Which way is correct? It seems if you don’t write the module in the forward func, you will have a wrong gradient.

In the first example your definition of net1 is missing.
It could probably look like this:

class Net1(nn.Module):
    def __init__(self):
        super(Net1, self).__init__()
        self.net = nn.Linear(5, 5)
        self.fc = nn.Linear(5, 10)

    def forward(self, x):
        x = self.net(x)
        x = self.fc(x)
        return x

If this is the case, both models will work just fine.
Your first example looks more like a pre-trained model, where you would like to change the last linear layer to match your number of classes.
The second example is just a vanilla model.

As a small side note: you are missing the non-linearities. In PyTorch the layers do not include any activation functions, so that you would have to add them to your models.

@ptrblck Yes, I just want to use a pretrained model, and replace its final layers with my defined layer. My question is if I modify this model out of the model class (such as Example 1), then the output is calculated as:

output = net1.fc(net1(input))

However, the fc layer is not in the forward function. Will this influence the backward function?

If you are modifying a pre-trained model using model.fc = ..., then this layer should be in the forward method.
Could you post the model definition or a link to it?

@ptrblck This is the model using pretained AlexNet. I just tried to reimplement the network in this figure:
Deep Domain Confusion

class AlexNetFc(nn.Module):

    def __init__(self, pretrained=False, num_classes=1000):
        super(AlexNetFc, self).__init__()
        model_alexnet = alexnet(pretrained=pretrained)
        self.features = model_alexnet.features
        self.classifier = nn.Sequential()
        for i in range(6):
            self.classifier.add_module("classifier" + str(i), model_alexnet.classifier[i])
        self.__in_features = model_alexnet.classifier[6].in_features
        self.nfc = nn.Linear(4096, num_classes)

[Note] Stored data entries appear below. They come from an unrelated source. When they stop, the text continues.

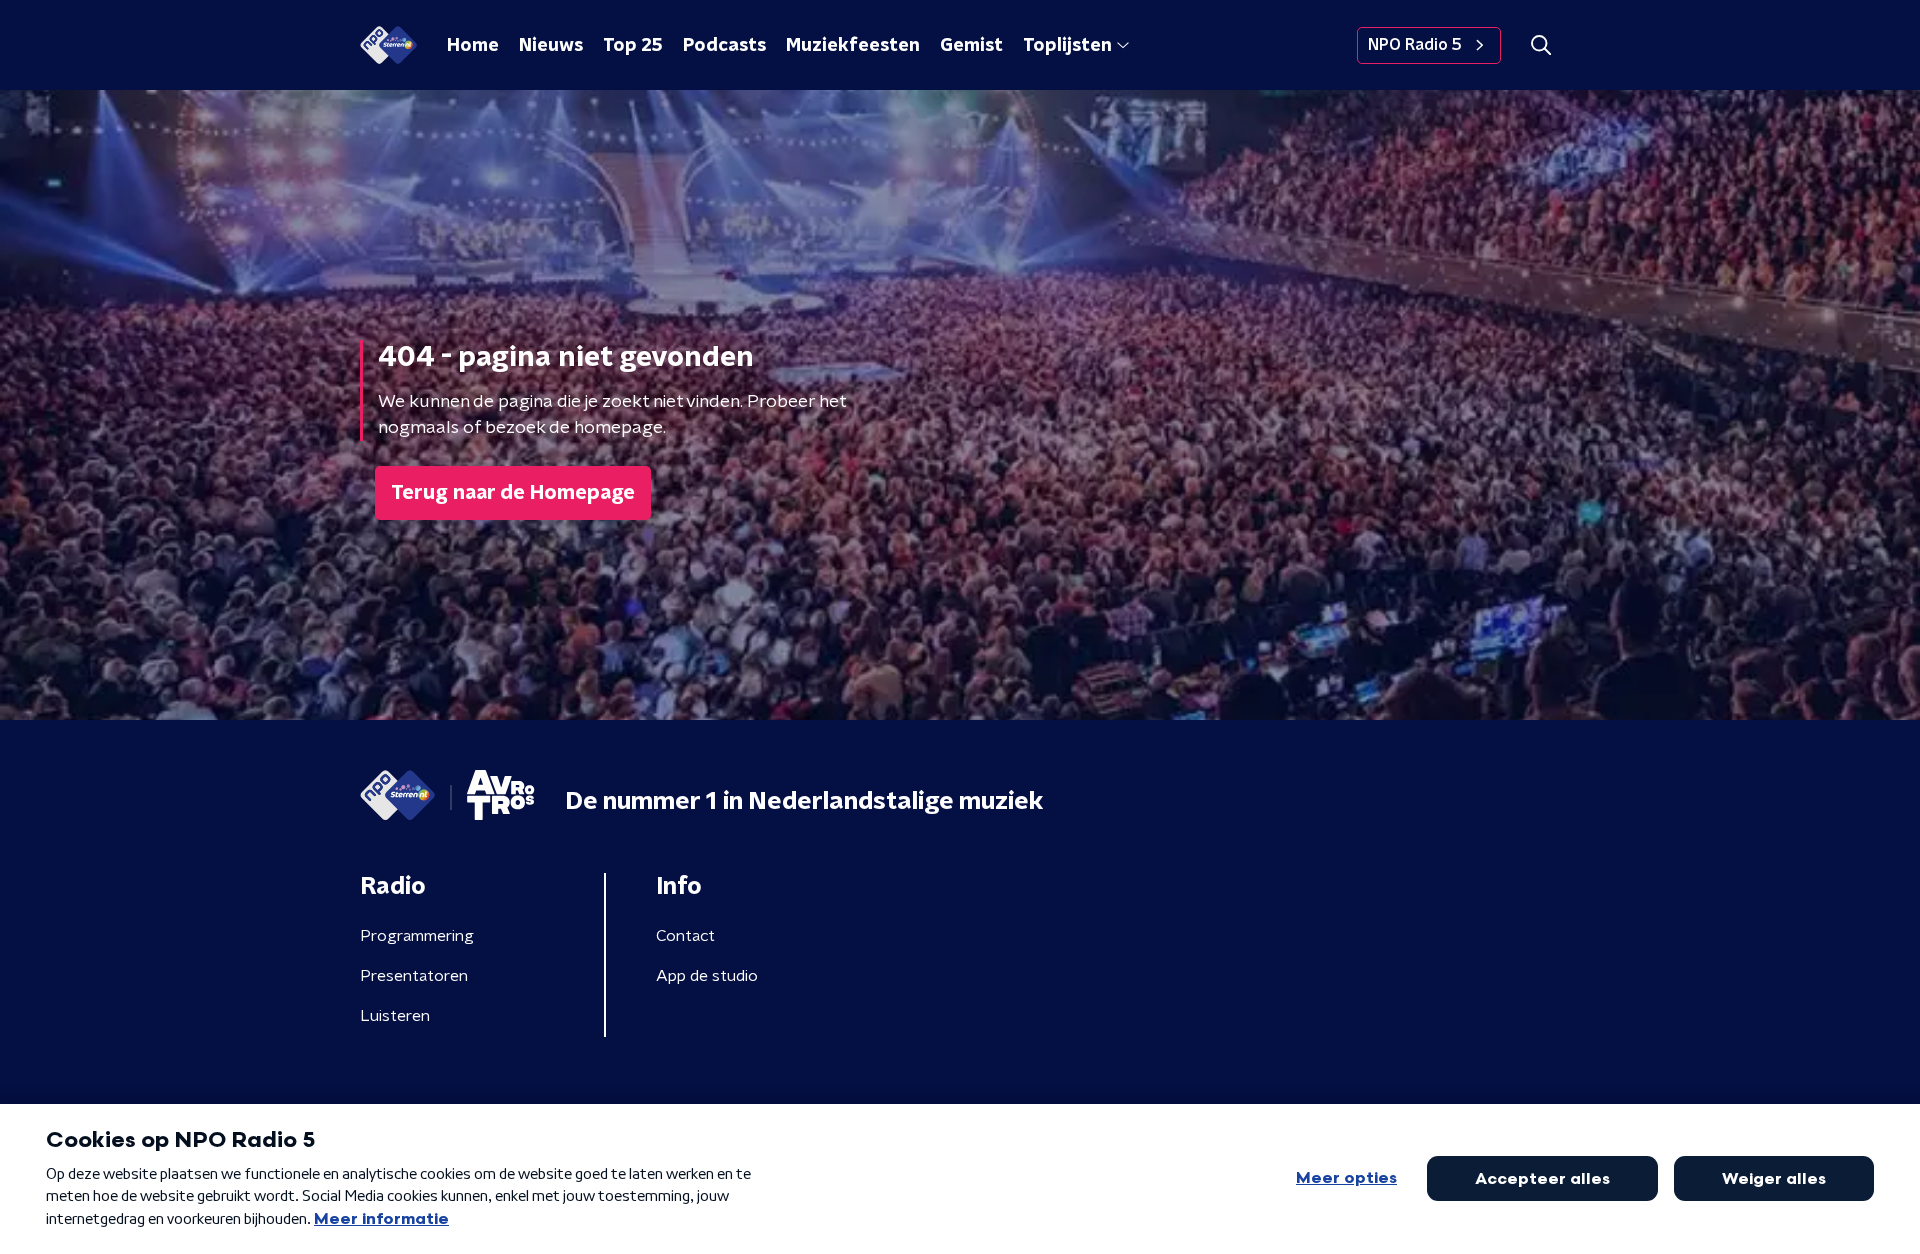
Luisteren (395, 1016)
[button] (1540, 45)
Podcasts (724, 46)
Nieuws (551, 46)
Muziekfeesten (853, 46)
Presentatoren (414, 976)
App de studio (707, 976)
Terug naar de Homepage (513, 493)
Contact (685, 936)
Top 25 (633, 46)
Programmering (417, 936)
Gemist (971, 46)
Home (473, 46)
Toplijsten (1067, 46)
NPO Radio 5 (1415, 45)
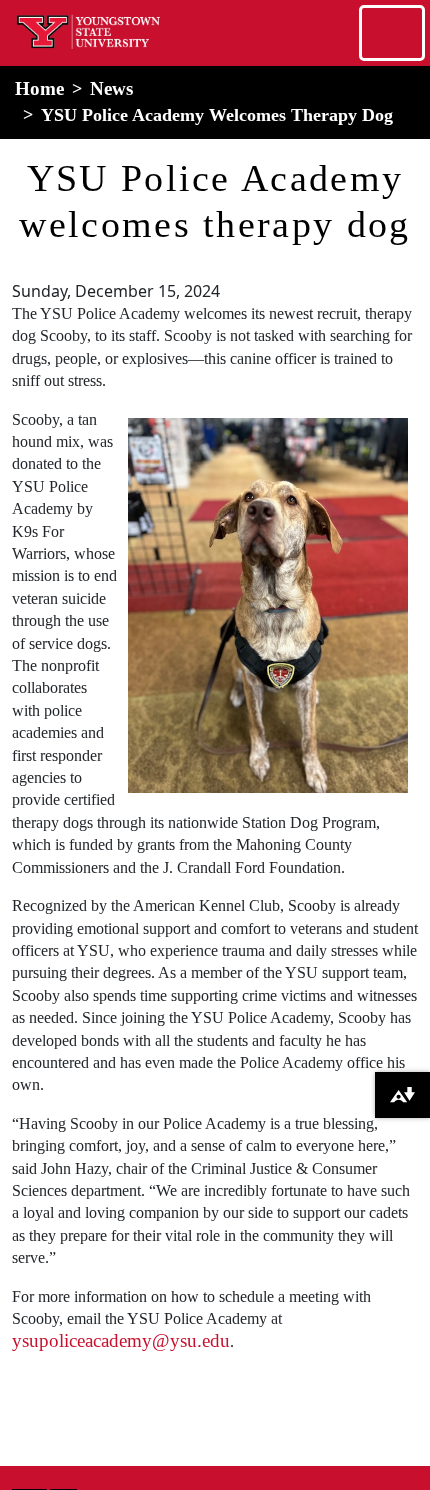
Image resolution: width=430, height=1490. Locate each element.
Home (39, 88)
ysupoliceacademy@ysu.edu (121, 1340)
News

    def forward(self, x, y):
        x = self.features(x)
        y = self.features(y)
        dist = distance_function(x,y)
        x = x.view(x.size(0), 256 * 6 * 6)
        x = self.classifier(x)
        x = self.nfc(x)
        y = y.view(x.size(0), 256 * 6 * 6)
        y = self.classifier(y)
        y = self.nfc(y)
        return x,y,dist

    def output_num(self):
        return self.__in_features

    def distance_function(x,y):
        return some distance such as Euclidean distance

The code looks good.
From your image you’ve provided it looks like the model is shared, so it should work in this way.

Thank you! I just want to know if it is correct if I moved the distance_function out of the model class, and use the model as Example 1. I get really confused about this.